§ **Goal**
Reproduce verbatim the stretch of the records from the line containing "Task: Click the OA 440 dimension label" through the line containing "[x=34, y=258]", including both of those lines.

§ **Dataset**
--------

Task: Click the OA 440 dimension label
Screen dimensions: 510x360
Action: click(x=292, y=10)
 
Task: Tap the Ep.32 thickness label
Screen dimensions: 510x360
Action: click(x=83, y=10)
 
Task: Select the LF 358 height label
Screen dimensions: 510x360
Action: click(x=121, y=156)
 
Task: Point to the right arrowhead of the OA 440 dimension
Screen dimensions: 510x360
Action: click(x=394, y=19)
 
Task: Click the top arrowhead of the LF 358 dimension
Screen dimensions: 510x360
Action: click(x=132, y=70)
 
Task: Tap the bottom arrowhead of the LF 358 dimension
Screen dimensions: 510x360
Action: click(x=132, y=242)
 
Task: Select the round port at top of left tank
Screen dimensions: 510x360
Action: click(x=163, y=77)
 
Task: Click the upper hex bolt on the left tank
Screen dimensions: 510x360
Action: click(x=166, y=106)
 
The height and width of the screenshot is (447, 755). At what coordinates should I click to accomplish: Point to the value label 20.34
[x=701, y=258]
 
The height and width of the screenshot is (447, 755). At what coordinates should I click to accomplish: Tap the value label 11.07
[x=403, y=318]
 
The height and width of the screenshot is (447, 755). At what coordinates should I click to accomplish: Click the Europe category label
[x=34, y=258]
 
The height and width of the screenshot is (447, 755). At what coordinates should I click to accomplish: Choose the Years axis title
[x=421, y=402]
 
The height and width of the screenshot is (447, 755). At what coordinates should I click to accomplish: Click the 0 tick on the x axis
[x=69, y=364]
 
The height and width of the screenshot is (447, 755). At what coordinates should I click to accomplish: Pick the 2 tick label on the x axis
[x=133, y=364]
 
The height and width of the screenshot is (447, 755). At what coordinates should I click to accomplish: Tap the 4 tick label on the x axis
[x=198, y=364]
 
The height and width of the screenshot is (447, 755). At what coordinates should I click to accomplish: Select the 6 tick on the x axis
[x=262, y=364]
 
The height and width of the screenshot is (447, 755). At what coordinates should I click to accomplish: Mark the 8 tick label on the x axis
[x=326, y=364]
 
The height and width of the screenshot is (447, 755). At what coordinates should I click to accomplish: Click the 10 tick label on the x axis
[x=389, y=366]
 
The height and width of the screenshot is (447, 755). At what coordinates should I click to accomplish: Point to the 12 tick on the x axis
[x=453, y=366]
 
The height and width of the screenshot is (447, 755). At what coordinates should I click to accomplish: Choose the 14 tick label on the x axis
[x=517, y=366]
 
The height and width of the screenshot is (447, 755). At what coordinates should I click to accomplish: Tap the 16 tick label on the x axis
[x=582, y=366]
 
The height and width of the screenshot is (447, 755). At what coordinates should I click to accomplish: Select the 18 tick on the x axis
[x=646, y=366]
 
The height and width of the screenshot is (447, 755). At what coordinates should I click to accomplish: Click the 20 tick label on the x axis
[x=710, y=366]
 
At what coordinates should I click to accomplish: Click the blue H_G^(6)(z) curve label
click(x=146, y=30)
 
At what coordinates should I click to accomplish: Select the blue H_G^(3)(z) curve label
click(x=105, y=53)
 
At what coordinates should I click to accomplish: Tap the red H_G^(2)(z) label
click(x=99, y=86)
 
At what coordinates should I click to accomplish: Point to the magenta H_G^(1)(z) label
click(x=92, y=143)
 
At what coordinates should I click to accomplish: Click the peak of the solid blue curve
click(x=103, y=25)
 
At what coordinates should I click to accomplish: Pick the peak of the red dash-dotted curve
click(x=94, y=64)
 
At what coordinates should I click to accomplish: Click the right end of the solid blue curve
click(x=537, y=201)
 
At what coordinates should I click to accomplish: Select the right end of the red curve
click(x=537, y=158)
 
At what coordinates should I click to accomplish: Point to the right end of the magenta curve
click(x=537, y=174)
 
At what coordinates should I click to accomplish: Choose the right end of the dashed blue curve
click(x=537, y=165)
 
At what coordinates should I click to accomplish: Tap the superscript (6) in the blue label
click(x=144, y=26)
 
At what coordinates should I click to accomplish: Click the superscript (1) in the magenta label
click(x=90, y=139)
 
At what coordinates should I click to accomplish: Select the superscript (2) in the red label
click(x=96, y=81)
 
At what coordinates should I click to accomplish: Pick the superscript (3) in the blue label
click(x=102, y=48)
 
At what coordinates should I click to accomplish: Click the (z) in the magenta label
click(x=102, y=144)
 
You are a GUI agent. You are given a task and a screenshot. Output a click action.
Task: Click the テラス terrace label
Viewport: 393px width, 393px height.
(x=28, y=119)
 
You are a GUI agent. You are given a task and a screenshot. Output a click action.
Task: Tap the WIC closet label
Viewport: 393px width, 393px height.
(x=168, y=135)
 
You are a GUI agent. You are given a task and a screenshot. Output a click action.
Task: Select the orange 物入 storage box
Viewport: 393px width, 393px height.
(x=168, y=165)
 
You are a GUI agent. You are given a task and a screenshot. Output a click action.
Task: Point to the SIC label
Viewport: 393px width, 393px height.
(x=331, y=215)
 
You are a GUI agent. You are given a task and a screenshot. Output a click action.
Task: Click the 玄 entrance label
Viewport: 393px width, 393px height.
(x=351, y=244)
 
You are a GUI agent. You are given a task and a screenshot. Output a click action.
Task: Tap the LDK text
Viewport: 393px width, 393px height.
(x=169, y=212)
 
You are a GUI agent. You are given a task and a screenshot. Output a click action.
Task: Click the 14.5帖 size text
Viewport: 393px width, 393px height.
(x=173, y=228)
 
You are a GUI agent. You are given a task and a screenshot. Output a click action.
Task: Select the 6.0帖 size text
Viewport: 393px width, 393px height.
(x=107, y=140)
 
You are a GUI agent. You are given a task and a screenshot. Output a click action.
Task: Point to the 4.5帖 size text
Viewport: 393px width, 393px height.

--------

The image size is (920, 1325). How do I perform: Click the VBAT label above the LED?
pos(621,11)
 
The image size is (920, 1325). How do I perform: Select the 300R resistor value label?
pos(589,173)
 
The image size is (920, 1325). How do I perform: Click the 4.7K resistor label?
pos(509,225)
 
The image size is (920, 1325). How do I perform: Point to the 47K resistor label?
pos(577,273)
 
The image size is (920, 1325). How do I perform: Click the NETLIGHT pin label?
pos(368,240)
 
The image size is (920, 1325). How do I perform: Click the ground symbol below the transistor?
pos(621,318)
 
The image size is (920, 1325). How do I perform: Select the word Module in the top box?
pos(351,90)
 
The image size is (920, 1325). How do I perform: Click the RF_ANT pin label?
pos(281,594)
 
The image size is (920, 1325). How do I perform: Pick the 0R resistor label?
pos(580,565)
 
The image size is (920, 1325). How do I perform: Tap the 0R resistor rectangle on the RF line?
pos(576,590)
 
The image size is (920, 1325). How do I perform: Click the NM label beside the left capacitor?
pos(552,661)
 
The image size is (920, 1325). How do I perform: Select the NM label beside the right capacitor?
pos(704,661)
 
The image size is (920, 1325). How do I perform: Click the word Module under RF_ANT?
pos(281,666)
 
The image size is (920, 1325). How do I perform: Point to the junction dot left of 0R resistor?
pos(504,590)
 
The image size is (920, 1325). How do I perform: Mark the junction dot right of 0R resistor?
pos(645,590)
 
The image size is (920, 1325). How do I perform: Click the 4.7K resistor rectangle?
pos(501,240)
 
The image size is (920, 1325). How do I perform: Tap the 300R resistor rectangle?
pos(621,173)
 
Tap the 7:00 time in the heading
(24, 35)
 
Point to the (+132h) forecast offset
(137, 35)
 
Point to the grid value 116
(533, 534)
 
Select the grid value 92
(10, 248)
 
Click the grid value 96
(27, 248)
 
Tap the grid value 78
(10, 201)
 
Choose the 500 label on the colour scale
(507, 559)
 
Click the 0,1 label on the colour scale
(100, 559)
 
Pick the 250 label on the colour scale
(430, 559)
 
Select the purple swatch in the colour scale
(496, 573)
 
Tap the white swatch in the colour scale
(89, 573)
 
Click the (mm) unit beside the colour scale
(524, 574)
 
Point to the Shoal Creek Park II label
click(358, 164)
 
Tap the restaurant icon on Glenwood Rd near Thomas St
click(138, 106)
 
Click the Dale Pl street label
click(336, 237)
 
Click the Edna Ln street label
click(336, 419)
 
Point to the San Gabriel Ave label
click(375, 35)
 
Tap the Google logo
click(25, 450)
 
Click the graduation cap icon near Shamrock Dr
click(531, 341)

--------

§ **Response to the task**
Task: Click the OA 440 dimension label
Screen dimensions: 510x360
Action: click(x=292, y=10)
 
Task: Tap the Ep.32 thickness label
Screen dimensions: 510x360
Action: click(x=83, y=10)
 
Task: Select the LF 358 height label
Screen dimensions: 510x360
Action: click(x=121, y=156)
 
Task: Point to the right arrowhead of the OA 440 dimension
Screen dimensions: 510x360
Action: click(x=394, y=19)
 
Task: Click the top arrowhead of the LF 358 dimension
Screen dimensions: 510x360
Action: click(x=132, y=70)
 
Task: Tap the bottom arrowhead of the LF 358 dimension
Screen dimensions: 510x360
Action: click(x=132, y=242)
 
Task: Select the round port at top of left tank
Screen dimensions: 510x360
Action: click(x=163, y=77)
 
Task: Click the upper hex bolt on the left tank
Screen dimensions: 510x360
Action: click(x=166, y=106)
 
The height and width of the screenshot is (447, 755). At what coordinates should I click to accomplish: Point to the value label 20.34
[x=701, y=258]
 
The height and width of the screenshot is (447, 755). At what coordinates should I click to accomplish: Tap the value label 11.07
[x=403, y=318]
 
The height and width of the screenshot is (447, 755). At what coordinates should I click to accomplish: Click the Europe category label
[x=34, y=258]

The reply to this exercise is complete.